» **EXERCISE DESCRIPTION**
Transcribe the part of the dental tissues text below, starting at "The whole tooth" and ending at "is also evident.".

Dental Tissues
The individual tooth is composed of five different tissue layers, which can be seen without magnification in a cross section of a tooth (Figs 3-1 and 3-2). These tissues can be divided into soft and hard substances:
Hard substances
- Enamel (enamelum)
- Dentin (dentinum)
- Cementum
Soft substances
- Dental pulp (pulpa dentis)
- Periodontal ligament (desmodontium)
The whole tooth with its root is fixed in a bony socket in the jaw, the alveolus. Because the
periodontal ligament is connected to both the cementum of the root and the
alveolar bone, a cross section reveals the junction between the alveolar bone and the periodontal ligament; the junction between the
tooth and the gingival tissue is also evident.
Development of Dental Tissues
The development of dental tissue starts in the fifth week of embryonic life and is not complete until the twentieth year of life, with the formation of the third molars. The developmental processes are genetically controlled and are the same for all teeth. The development of dental tissue is known as odontogeny and starts when the embryo is roughly 9 mm in size. The side swellings for the nose and the primary palate are already identifiable, while there is still a shared nasal and oral cavity. The germ cells for the primary teeth are present in the swellings in the jaw.

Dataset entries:
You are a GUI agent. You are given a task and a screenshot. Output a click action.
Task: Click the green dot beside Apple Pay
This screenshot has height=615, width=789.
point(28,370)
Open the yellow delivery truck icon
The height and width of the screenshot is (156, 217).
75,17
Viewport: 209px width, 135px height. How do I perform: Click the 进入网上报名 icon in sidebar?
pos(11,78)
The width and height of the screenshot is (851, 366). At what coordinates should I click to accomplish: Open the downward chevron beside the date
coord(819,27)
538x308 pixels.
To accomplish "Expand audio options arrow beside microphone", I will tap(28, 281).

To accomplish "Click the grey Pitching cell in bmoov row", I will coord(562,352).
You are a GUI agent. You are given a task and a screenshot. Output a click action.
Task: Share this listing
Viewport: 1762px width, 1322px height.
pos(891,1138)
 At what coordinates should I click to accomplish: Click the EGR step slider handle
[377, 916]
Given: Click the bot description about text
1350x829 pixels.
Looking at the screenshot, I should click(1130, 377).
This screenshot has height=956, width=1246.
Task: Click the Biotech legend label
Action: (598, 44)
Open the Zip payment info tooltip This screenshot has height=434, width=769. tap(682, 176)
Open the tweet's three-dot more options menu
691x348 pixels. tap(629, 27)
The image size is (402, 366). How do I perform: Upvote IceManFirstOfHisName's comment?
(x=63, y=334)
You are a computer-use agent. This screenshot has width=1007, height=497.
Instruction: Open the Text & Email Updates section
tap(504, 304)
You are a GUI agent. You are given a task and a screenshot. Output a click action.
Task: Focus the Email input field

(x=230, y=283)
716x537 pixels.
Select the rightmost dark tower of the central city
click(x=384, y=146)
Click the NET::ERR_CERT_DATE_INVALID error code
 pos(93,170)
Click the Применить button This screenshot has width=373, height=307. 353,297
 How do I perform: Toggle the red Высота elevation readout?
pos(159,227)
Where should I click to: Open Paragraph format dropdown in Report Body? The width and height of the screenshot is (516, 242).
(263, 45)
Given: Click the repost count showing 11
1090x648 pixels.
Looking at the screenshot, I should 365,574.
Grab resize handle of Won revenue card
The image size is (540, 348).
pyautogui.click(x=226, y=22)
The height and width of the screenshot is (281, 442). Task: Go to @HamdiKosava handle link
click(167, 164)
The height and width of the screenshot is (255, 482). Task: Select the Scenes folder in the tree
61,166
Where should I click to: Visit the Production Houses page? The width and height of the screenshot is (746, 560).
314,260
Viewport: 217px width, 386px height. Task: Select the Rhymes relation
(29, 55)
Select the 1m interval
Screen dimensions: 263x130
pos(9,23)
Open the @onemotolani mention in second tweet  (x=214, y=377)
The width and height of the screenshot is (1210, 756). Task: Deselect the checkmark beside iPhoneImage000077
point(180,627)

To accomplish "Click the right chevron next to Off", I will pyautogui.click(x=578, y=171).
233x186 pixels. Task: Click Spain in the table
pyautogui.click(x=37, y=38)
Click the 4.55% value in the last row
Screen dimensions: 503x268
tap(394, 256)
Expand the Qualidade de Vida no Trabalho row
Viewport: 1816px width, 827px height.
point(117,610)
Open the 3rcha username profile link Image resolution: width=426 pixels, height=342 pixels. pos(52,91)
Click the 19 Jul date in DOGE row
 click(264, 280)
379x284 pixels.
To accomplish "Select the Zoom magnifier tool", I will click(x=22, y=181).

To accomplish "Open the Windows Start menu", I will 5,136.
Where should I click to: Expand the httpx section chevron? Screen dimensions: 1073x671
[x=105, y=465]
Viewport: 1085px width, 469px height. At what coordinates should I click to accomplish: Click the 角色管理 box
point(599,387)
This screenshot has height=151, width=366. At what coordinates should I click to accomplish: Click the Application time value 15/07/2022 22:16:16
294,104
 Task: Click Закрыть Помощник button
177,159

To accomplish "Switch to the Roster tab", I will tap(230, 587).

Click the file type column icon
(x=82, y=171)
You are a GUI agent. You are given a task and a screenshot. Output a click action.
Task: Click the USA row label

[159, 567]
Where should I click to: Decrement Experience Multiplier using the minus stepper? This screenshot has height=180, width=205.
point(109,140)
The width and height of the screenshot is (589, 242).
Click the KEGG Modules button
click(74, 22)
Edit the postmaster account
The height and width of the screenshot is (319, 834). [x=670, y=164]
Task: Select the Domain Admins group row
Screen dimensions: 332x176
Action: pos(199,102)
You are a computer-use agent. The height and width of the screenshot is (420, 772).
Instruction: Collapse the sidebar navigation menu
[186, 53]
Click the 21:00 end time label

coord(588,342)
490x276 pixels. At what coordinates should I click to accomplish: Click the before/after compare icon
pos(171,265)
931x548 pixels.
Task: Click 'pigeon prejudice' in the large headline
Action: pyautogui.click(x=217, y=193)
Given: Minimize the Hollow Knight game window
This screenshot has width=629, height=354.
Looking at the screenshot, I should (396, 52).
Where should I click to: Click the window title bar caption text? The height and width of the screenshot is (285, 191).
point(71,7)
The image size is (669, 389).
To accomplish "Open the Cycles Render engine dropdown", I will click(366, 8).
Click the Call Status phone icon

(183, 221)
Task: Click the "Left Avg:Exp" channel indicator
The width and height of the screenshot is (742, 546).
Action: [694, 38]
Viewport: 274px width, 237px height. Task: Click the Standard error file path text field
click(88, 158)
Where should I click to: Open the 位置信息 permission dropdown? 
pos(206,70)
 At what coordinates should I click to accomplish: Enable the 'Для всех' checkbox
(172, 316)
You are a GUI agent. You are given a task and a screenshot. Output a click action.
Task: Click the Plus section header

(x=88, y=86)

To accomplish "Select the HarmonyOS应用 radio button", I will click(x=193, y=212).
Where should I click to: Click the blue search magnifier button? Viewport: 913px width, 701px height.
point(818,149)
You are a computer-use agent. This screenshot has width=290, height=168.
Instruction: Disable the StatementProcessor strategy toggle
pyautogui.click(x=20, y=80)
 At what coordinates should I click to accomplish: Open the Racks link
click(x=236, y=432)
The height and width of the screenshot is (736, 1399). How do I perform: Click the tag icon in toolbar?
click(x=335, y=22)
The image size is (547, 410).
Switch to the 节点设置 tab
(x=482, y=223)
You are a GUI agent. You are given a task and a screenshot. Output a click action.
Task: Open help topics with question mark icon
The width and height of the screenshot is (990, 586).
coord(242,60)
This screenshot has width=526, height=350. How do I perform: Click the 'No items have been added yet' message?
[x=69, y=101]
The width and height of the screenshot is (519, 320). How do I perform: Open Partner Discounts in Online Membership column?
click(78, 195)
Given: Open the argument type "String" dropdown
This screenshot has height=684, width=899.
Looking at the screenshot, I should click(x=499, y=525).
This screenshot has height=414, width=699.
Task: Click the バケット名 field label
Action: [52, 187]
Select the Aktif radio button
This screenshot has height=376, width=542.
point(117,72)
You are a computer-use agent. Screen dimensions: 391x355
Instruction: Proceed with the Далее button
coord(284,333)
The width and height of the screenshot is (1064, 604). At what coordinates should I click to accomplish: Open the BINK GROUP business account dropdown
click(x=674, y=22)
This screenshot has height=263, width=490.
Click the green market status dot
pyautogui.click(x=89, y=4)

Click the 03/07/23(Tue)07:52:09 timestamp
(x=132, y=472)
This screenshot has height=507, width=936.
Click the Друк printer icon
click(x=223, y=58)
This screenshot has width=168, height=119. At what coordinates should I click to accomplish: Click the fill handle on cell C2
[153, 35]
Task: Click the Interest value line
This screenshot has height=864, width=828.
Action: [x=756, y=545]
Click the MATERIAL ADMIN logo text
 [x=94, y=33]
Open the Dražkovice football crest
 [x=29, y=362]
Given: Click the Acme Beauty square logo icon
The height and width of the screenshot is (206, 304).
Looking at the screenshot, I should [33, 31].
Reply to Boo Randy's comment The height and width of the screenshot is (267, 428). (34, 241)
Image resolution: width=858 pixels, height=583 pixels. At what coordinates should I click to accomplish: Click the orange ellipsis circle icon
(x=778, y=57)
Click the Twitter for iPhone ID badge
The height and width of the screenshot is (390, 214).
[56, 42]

» **WRITTEN ANSWER**
The whole tooth with its root is fixed in a bony socket in the jaw, the alveolus. Because the
periodontal ligament is connected to both the cementum of the root and the
alveolar bone, a cross section reveals the junction between the alveolar bone and the periodontal ligament; the junction between the
tooth and the gingival tissue is also evident.